Turn the material, from its first line through the line that contains "pyautogui.click(x=180, y=108)", into a numbered list, leaving out blank lines. Keep the pictures out of the list.

Records from a data source »
..............................

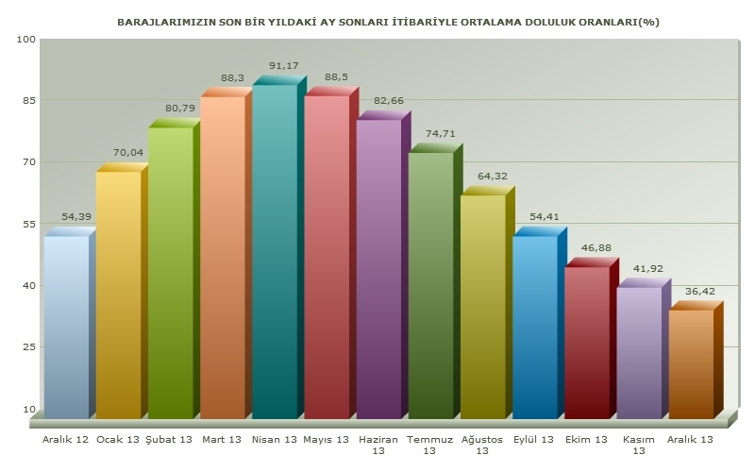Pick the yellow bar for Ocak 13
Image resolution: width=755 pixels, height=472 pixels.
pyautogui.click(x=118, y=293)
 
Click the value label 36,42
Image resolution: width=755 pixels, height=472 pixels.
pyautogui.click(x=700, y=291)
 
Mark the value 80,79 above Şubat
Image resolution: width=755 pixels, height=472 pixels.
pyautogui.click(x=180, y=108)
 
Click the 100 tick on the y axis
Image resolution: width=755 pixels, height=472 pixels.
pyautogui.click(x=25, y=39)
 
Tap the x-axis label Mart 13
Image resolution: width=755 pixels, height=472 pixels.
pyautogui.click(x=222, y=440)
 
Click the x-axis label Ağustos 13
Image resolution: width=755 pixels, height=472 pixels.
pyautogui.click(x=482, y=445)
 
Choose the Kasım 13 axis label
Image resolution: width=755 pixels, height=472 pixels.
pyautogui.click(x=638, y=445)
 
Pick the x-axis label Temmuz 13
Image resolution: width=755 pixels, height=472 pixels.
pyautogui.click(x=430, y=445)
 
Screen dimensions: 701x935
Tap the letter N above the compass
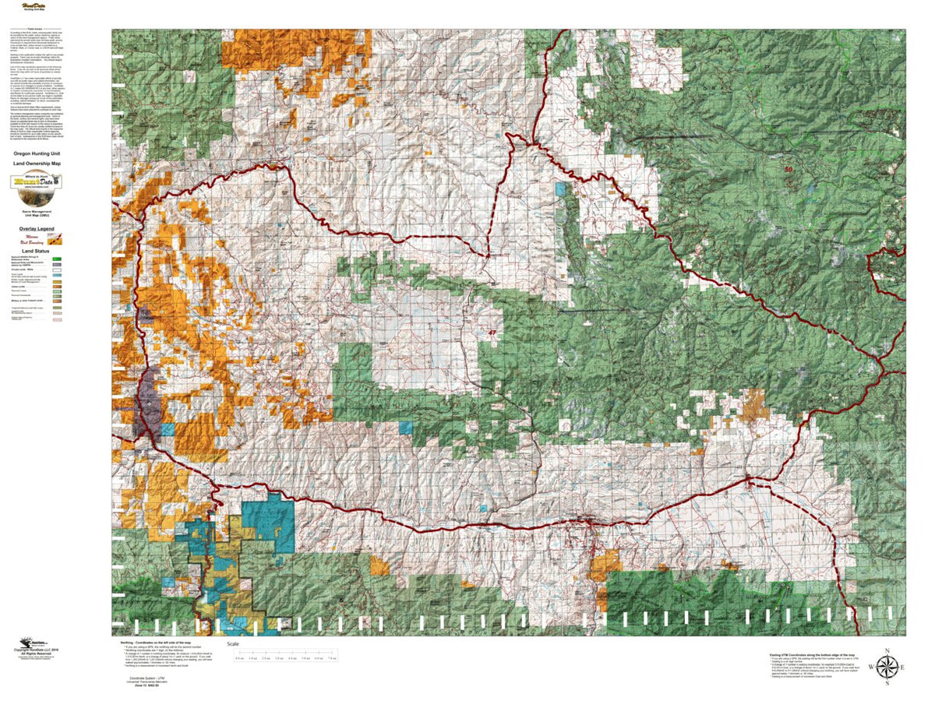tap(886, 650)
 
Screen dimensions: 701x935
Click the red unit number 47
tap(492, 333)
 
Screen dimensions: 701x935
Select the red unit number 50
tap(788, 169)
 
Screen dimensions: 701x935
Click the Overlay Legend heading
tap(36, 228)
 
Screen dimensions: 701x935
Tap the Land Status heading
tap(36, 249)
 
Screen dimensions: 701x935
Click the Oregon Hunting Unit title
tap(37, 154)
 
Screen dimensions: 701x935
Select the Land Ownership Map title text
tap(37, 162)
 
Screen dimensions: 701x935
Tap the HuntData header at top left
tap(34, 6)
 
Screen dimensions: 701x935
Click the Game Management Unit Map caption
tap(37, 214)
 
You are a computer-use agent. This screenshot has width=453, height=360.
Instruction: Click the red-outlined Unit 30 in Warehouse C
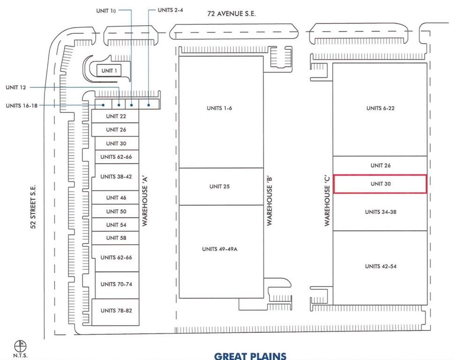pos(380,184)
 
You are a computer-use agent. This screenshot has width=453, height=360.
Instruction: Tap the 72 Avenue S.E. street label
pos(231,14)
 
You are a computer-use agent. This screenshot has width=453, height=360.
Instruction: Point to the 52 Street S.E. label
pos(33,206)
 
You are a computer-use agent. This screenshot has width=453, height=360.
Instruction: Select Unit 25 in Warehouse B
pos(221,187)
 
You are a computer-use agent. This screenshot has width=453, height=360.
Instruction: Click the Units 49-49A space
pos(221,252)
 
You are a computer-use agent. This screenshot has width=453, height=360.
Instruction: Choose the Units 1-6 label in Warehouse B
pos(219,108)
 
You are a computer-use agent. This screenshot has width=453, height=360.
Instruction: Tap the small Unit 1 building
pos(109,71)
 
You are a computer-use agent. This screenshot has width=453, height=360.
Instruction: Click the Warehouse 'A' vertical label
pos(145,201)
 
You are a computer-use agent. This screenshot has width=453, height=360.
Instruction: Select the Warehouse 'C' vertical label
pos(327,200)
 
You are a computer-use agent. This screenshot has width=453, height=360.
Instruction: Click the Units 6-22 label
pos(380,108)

..............................

Response »
1. Pick the yellow bar for Ocak 13
2. Image resolution: width=755 pixels, height=472 pixels.
3. pyautogui.click(x=118, y=293)
4. Click the value label 36,42
5. Image resolution: width=755 pixels, height=472 pixels.
6. pyautogui.click(x=700, y=291)
7. Mark the value 80,79 above Şubat
8. Image resolution: width=755 pixels, height=472 pixels.
9. pyautogui.click(x=180, y=108)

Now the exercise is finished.